Dalam pandangan konsumen, kondisi ini menciptakan kesulitan dalam memperoleh pilihan yang kompetitif, sehingga konsumen tidak dapat berharap banyak terhadap penurunan harga tiket. Meskipun demikian, Gatot menjelaskan bahwa harga tiket pesawat tidak hanya dipengaruhi oleh struktur pasar, tetapi juga oleh biaya operasional yang tinggi, seperti harga bahan bakar pesawat (avtur) dan pajak bandara, yang turut berkontribusi pada harga tiket yang tetap mahal.
Dilema Garuda dan Peran Pemerintah
Di sisi lain, Garuda Group, meskipun merupakan pesaing utama Lion Group, menghadapi dilema yang rumit. Sebagian besar saham Garuda dimiliki oleh pemerintah, namun keberadaan saham swasta dalam status IPO membuat Garuda tidak sepenuhnya dapat dijadikan alat kebijakan negara. Jika Garuda sepenuhnya dimiliki oleh pemerintah, perannya sebagai pesaing utama Lion Group dapat dimanfaatkan untuk menciptakan keseimbangan pasar. Dalam hal ini, pemerintah bisa menggunakan Garuda untuk menyeimbangkan dominasi Lion Group, yang dapat menghasilkan situasi pasar yang mendekati persaingan sempurna.
Dalam kondisi persaingan sempurna, maskapai akan terdorong untuk lebih efisien secara operasional dan menawarkan harga tiket yang lebih kompetitif. Meskipun demikian, Gatot mengingatkan bahwa struktur pasar, baik dalam bentuk monopoli atau oligopoli, bukan satu-satunya faktor yang mempengaruhi harga tiket. Biaya operasional yang tinggi tetap menjadi tantangan utama.
Tantangan Biaya Operasional dan Harga Tiket
Maskapai penerbangan Indonesia, terutama di bawah dominasi Lion Group, menghadapi tantangan besar untuk menurunkan harga tiket tanpa mengorbankan keberlanjutan bisnis mereka. Biaya-biaya operasional, seperti harga bahan bakar dan pajak, terus meningkat, sementara pendapatan maskapai dibatasi oleh tarif batas atas yang ditetapkan oleh pemerintah. Lion Group, dengan skala ekonominya yang besar, mampu mencatatkan efisiensi operasional, namun keterbatasan persaingan berisiko menghambat inovasi dalam layanan dan penetapan harga.
Gatot menegaskan bahwa monopoli atau oligopoli tidak selalu menjadi penyebab utama mahalnya harga tiket, melainkan tingginya biaya operasional yang menjadi penghambat utama. Prinsip ekonomi menunjukkan bahwa keuntungan hanya bisa diperoleh jika pendapatan lebih besar dari biaya. Jika biaya tetap tinggi, maka maskapai akan terpaksa menetapkan harga tiket yang lebih tinggi pula.

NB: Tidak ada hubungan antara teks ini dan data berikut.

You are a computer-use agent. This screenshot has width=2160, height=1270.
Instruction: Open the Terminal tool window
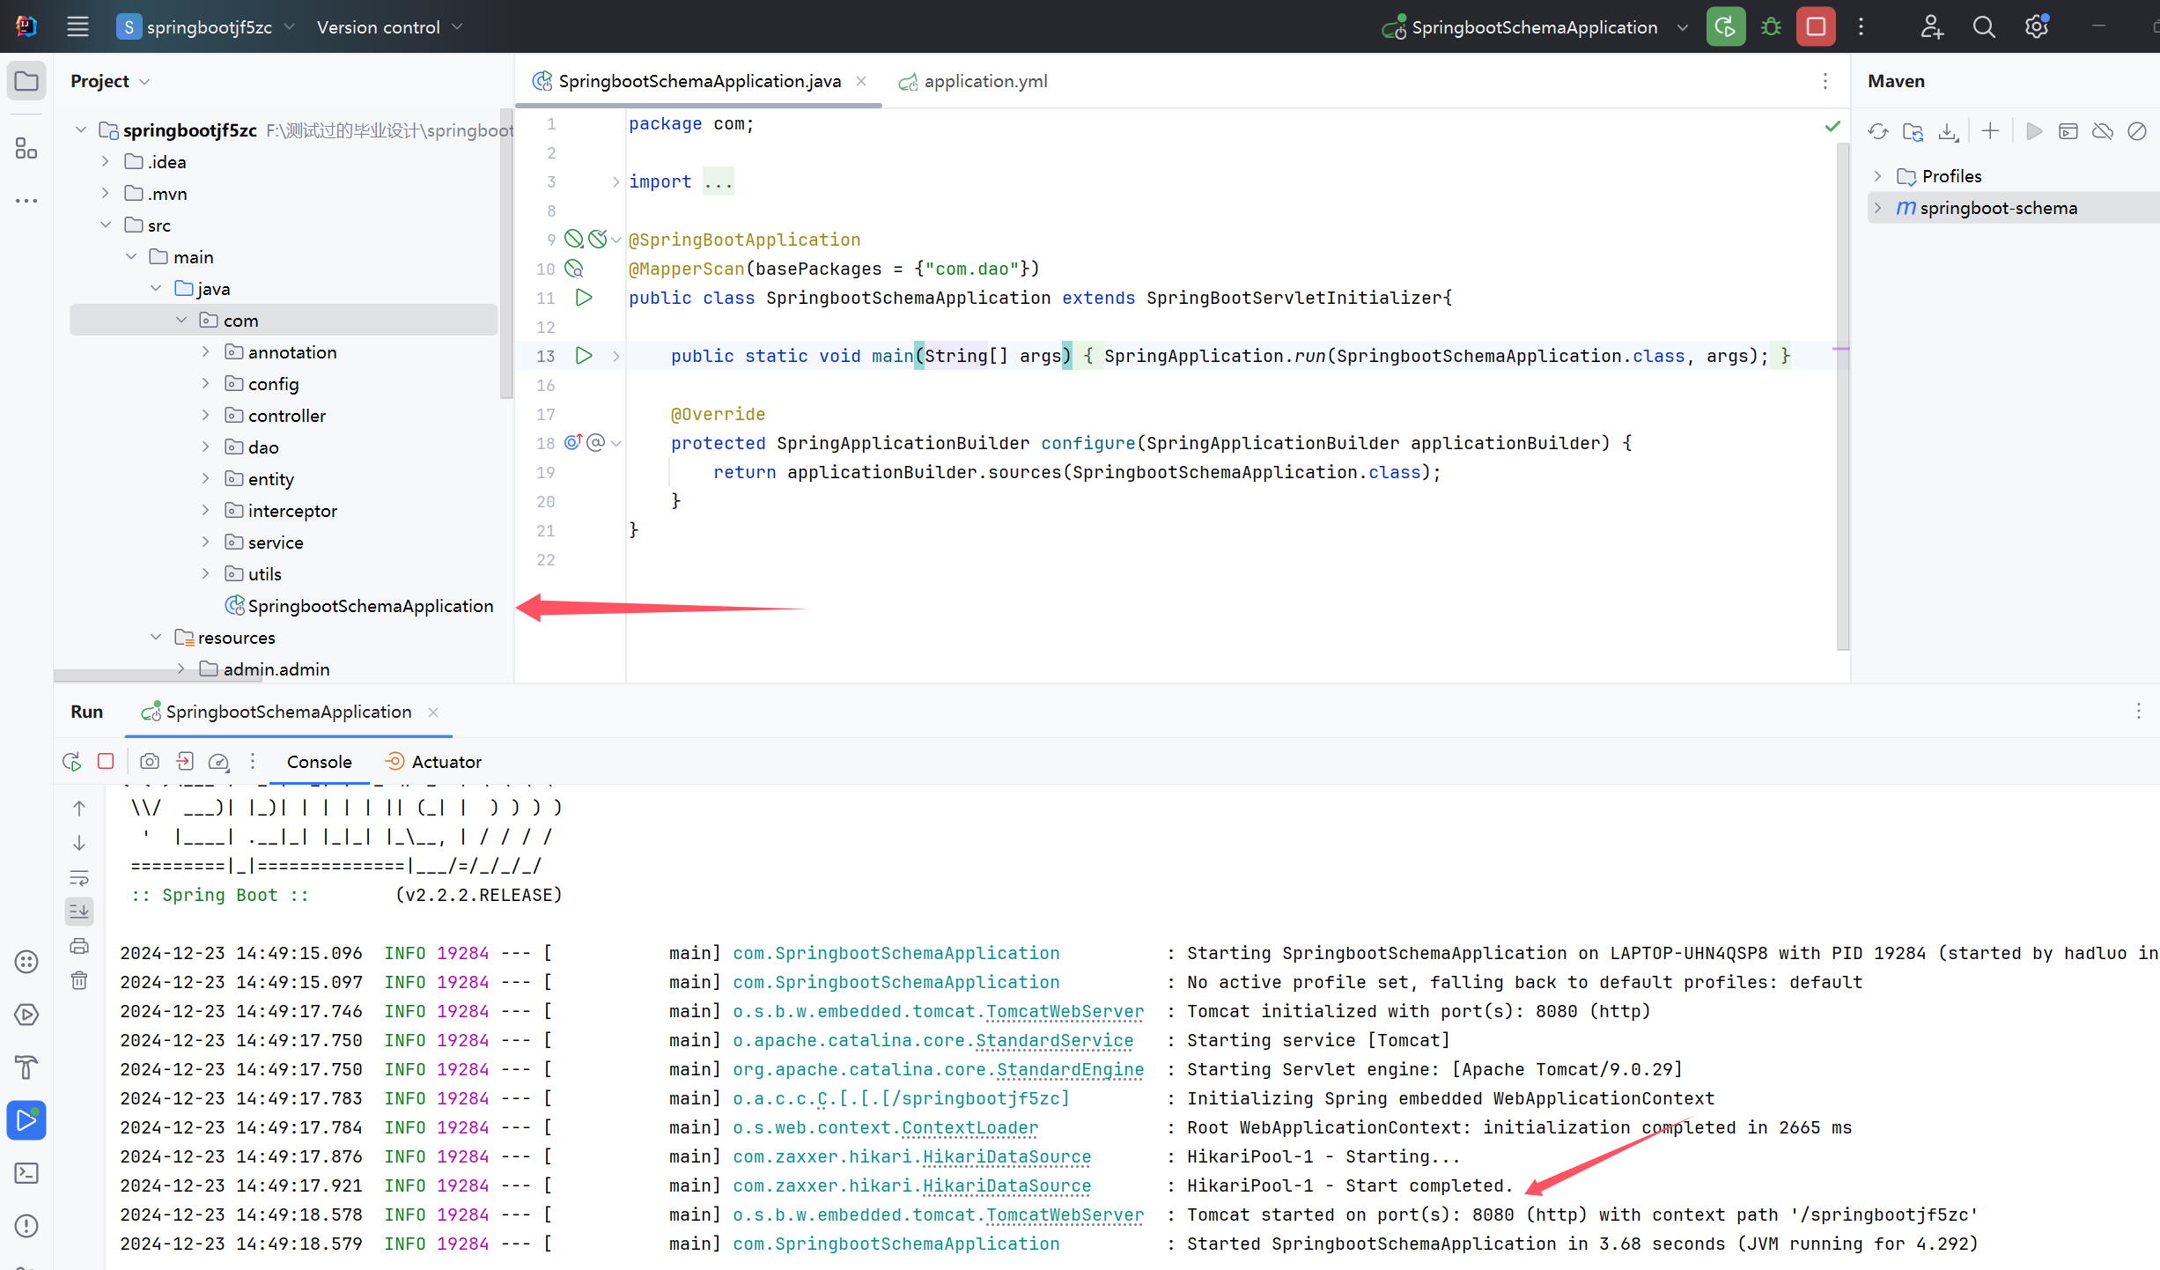pos(26,1173)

Kebutuhan Regulasi yang Efektif
Gatot menyarankan perlunya regulasi yang lebih efektif untuk menjaga keseimbangan antara kepentingan konsumen dan keberlanjutan industri penerbangan nasional. Tanpa kebijakan yang tepat, dominasi satu kelompok maskapai seperti Lion Group dapat mengurangi daya saing dan pilihan bagi konsumen, sekaligus menyulitkan penurunan harga tiket pesawat.
Dengan situasi yang terus berkembang ini, sektor penerbangan Indonesia menghadapi tantangan besar untuk menciptakan keseimbangan antara efisiensi operasional, keberlanjutan bisnis, dan harga tiket yang terjangkau bagi masyarakat. (Hky)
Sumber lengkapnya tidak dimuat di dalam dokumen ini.